PAT A1133 Splitting A Linked List (25) [链表]

题目

Given a singly linked list, you are supposed to rearrange its elements so that all the negative values appear before all of the non-negatives, and all the values in [0, K] appear before all those greater than K. The order of the elements inside each class must not be changed. For example, given the list being 18→7→-4→0→5→-6→10→11→-2 and K being 10, you must output -4→-6→-2→7→0→5→10→18→11.

Input Specification:

Each input file contains one test case. For each case, the first line contains the address of the first node, a positive N (<= 105) which is the total number of nodes, and a positive K (<=1000). The address of a node is a 5-digit nonnegative integer, and NULL is represented by -1. Then N lines follow, each describes a node in the format:

Address Data Next

where Address is the position of the node, Data is an integer in [-105, 105], and Next is the position of the next node. It is guaranteed that the list is not empty.

Output Specification:

For each case, output in order (from beginning to the end of the list) the resulting linked list.
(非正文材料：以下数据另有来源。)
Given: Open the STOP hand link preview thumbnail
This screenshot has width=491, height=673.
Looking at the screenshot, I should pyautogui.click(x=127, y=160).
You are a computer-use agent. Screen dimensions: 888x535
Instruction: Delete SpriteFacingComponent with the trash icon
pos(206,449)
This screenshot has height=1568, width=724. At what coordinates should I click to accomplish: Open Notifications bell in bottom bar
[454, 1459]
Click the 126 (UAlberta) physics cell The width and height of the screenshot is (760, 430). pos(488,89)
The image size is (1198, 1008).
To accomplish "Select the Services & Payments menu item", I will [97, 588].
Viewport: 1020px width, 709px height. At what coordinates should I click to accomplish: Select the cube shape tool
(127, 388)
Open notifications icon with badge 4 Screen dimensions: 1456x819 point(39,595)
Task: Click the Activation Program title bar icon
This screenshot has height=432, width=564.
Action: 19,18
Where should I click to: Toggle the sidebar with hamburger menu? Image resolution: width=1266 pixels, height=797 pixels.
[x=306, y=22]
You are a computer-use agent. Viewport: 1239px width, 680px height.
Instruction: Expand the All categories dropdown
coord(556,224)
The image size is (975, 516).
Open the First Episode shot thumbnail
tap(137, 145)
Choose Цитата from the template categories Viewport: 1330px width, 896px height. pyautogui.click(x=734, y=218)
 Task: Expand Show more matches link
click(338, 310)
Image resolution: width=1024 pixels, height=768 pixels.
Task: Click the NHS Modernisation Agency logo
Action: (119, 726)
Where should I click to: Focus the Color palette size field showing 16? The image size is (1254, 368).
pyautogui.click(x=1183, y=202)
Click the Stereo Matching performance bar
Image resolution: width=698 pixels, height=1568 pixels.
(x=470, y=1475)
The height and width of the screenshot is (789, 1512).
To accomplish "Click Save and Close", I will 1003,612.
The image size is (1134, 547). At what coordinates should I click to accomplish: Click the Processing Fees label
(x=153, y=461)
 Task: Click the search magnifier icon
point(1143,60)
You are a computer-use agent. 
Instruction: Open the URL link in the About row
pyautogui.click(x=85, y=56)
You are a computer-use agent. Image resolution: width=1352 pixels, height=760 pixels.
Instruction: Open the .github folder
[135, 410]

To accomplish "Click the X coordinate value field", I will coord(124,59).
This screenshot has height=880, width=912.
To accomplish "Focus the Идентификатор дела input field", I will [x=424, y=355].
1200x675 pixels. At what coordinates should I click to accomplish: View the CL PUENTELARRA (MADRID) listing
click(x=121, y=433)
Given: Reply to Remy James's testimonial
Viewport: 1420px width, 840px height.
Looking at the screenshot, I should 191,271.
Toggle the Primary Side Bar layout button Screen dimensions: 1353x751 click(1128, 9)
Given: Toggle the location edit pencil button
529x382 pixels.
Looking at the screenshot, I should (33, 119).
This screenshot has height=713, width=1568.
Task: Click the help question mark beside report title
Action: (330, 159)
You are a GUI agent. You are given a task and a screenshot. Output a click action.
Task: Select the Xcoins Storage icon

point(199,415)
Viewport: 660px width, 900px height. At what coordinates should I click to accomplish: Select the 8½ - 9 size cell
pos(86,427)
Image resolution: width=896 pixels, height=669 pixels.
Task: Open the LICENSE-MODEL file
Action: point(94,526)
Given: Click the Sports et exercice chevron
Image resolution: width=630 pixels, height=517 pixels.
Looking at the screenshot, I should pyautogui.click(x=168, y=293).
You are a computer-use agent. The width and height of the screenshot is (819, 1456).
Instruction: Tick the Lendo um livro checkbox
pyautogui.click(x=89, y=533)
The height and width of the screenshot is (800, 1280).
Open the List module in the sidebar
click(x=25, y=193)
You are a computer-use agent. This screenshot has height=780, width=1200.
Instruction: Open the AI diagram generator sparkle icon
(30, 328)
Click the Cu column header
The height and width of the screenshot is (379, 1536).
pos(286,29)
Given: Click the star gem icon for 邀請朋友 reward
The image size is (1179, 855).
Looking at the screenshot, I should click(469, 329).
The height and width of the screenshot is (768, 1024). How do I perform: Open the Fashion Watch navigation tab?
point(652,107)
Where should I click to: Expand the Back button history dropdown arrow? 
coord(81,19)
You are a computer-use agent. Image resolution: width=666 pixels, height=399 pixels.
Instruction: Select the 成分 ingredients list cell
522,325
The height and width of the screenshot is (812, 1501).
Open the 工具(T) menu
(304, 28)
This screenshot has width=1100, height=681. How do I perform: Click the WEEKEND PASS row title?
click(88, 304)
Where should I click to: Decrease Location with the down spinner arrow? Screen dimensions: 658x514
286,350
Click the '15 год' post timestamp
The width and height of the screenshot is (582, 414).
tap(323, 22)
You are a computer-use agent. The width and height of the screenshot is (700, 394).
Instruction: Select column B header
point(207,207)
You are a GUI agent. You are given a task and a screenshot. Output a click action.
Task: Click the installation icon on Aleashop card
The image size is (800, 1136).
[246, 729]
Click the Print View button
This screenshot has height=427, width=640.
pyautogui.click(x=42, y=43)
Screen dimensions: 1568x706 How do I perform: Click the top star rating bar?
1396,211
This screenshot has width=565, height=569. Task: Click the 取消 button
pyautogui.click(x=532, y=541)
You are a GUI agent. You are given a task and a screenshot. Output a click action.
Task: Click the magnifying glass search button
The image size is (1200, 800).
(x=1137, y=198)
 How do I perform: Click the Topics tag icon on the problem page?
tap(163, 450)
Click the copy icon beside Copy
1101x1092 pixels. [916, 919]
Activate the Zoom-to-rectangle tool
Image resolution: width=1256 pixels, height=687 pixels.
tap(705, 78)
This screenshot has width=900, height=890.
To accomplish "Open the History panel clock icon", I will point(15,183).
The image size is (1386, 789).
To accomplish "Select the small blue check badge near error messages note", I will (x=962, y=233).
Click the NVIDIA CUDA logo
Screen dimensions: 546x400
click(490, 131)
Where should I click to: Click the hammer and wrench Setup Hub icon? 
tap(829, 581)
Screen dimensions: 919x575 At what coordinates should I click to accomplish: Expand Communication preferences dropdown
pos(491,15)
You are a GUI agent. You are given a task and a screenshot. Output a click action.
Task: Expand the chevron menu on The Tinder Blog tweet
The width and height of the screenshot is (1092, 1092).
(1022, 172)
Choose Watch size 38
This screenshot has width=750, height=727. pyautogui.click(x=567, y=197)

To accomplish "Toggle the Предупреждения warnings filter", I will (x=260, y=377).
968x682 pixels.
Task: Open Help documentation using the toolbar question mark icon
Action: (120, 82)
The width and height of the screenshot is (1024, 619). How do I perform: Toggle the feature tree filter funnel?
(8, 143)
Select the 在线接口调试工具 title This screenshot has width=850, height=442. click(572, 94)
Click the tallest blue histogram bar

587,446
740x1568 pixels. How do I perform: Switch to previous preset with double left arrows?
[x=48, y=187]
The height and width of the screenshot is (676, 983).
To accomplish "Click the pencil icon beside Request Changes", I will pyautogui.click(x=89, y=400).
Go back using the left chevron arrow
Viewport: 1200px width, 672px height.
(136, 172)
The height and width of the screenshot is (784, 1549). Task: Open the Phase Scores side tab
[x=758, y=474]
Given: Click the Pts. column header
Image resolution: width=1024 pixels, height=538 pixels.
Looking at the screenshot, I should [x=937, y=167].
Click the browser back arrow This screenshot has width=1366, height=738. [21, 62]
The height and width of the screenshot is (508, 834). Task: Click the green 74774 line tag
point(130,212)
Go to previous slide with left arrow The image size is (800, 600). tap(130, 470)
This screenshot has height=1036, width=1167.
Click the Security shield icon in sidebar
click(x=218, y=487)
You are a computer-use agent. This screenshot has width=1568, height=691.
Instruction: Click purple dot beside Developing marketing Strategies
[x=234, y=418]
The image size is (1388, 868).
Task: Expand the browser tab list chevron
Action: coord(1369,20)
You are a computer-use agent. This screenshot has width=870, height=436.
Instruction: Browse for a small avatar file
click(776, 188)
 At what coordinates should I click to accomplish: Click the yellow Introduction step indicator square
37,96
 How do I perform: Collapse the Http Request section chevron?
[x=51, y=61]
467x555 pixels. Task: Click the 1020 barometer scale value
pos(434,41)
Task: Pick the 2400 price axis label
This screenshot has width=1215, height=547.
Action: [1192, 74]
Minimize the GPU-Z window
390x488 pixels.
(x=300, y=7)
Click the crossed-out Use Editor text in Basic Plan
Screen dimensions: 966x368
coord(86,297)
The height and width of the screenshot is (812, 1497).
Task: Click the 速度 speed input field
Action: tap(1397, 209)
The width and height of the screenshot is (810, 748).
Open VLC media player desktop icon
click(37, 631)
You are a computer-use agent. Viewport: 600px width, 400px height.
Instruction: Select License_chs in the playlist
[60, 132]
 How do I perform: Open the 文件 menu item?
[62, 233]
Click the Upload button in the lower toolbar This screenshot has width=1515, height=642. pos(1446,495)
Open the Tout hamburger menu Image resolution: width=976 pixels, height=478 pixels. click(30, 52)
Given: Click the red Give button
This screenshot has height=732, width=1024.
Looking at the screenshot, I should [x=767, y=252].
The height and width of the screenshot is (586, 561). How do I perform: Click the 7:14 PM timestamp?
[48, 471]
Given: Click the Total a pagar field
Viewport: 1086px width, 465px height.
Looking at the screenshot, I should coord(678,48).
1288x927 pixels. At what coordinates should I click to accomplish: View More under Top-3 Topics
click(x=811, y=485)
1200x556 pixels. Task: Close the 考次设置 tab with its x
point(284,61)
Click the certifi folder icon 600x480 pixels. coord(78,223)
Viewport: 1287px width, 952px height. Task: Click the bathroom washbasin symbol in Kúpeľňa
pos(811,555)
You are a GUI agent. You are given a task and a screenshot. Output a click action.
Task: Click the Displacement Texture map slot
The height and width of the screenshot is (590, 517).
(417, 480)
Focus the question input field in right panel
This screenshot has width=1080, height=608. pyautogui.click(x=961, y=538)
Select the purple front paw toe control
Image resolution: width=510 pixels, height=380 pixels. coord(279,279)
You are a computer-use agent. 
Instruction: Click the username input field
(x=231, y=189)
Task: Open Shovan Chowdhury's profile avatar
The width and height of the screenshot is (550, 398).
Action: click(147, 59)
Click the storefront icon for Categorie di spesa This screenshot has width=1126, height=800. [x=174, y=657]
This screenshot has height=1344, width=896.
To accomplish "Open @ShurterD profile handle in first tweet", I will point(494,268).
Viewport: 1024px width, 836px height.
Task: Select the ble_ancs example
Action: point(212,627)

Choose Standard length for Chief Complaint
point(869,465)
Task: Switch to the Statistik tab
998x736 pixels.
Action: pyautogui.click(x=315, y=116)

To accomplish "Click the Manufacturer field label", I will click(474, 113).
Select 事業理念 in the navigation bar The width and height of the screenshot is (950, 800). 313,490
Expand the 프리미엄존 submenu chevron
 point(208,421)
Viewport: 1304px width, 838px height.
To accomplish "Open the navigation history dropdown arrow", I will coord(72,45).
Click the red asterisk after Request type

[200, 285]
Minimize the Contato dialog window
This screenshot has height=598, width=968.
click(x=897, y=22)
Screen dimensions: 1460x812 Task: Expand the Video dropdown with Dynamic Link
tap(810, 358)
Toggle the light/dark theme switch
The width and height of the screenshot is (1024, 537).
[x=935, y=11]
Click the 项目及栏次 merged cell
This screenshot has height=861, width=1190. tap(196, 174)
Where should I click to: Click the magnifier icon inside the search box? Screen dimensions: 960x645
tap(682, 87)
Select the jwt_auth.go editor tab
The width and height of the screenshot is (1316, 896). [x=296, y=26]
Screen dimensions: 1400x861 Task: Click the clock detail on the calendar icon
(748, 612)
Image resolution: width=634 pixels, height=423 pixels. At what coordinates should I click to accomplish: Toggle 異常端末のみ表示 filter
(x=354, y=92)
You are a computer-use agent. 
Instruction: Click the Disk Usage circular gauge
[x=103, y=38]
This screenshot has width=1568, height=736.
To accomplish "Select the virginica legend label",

Each node occupies a line, and is printed in the same format as in the input.

Sample Input:

00100 9 10

23333 10 27777

00000 0 99999

00100 18 12309

68237 -6 23333

33218 -4 00000

48652 -2 -1

99999 5 68237

27777 11 48652

12309 7 33218

Sample Output:

33218 -4 68237

68237 -6 48652

48652 -2 12309

12309 7 00000

00000 0 99999

99999 5 23333

23333 10 00100

00100 18 27777

27777 11 -1

题目分析

已知N个结点，将值为负数的结点放置在非负节点之前，将小于等于k的结点放置在大于k的结点之前

解题思路

思路 01

1. 用数组存放结点，用属性order记录结点在链表中的序号（初始化为3*maxn）
2. 依次遍历链表中结点
   
   2.1 如果结点值<0，结点序号设置为cnt1++
   
   2.2 如果结点值>=0&&<=k，结点序号设置为maxn+cnt2++
   
   2.3 如果结点值>k，结点序号设置为2*maxn+cnt3++
3. 按照order排序，并依次打印

思路 02

1. 用数组存放结点，用属性order记录结点在链表中的序号（初始化为3*maxn）
2. 依次遍历链表中结点
   
   2.1 依次遍历链表中结点，找到所有值<0的节点，存放于vector
   
   2.2 依次遍历链表中结点，找到所有值>=0&&<=k的节点，存放于vector
   
   2.3 依次遍历链表中结点，找到所有值>k的节点，存放于vector
3. 依次打印vector中结点

易错点

已知结点中存在无效结点（即不在链表中的结点）

Code

Code 01（最优）

#include <iostream>
#include <algorithm>
using namespace std;
const int maxn=100010;
struct node {
	int adr;
	int data;
	int next;
	int order=3*maxn;
} nds[maxn];
bool cmp(node &n1,node &n2) {
	return n1.order<n2.order;
}
int main(int argc,char * argv[]) {
	int hadr,n,k,adr;
	scanf("%d %d %d",&hadr,&n,&k);
	for(int i=0; i<n; i++) {
		scanf("%d",&adr);
		scanf("%d %d",&nds[adr].data,&nds[adr].next);
		nds[adr].adr=adr;
	}
	int cnt1=0,cnt2=0,cnt3=0;
	for(int i=hadr; i!=-1; i=nds[i].next) {
		if(nds[i].data<0)nds[i].order=cnt1++;
		if(nds[i].data>=0&&nds[i].data<=k)nds[i].order=maxn+cnt2++;
		if(nds[i].data>k)nds[i].order=2*maxn+cnt3++;
	}
	sort(nds,nds+maxn,cmp);
	int cnt=cnt1+cnt2+cnt3;
	for(int i=0; i<cnt-1; i++) {
		printf("%05d %d %05d\n",nds[i].adr,nds[i].data,nds[i+1].adr);
	}
	printf("%05d %d -1\n",nds[cnt-1].adr,nds[cnt-1].data);
	return 0;
}

Code 02

#include <iostream>
#include <vector>
using namespace std;
const int maxn=100010;
struct node {
	int adr;
	int data;
	int next;
} nds[maxn];
int main(int argc,char * argv[]) {
	int hadr,n,k,adr;
	scanf("%d %d %d",&hadr,&n,&k);
	for(int i=0; i<n; i++) {
		scanf("%d",&adr);
		scanf("%d %d",&nds[adr].data,&nds[adr].next);
		nds[adr].adr=adr;
	}
	vector<node> v,ans;
	for(int i=hadr; i!=-1; i=nds[i].next) {
		v.push_back(nds[i]);
	}
	for(int i=0; i<v.size(); i++) {
		if(v[i].data<0)ans.push_back(v[i]);
	}
	for(int i=0; i<v.size(); i++) {
		if(v[i].data>=0&&v[i].data<=k)ans.push_back(v[i]);
	}
	for(int i=0; i<v.size(); i++) {
		if(v[i].data>k)ans.push_back(v[i]);
	}
	for(int i=0; i<ans.size()-1; i++) {
		printf("%05d %d %05d\n",ans[i].adr,ans[i].data,ans[i+1].adr);
	}
	printf("%05d %d -1\n",ans[ans.size()-1].adr,ans[ans.size()-1].data);
	return 0;
}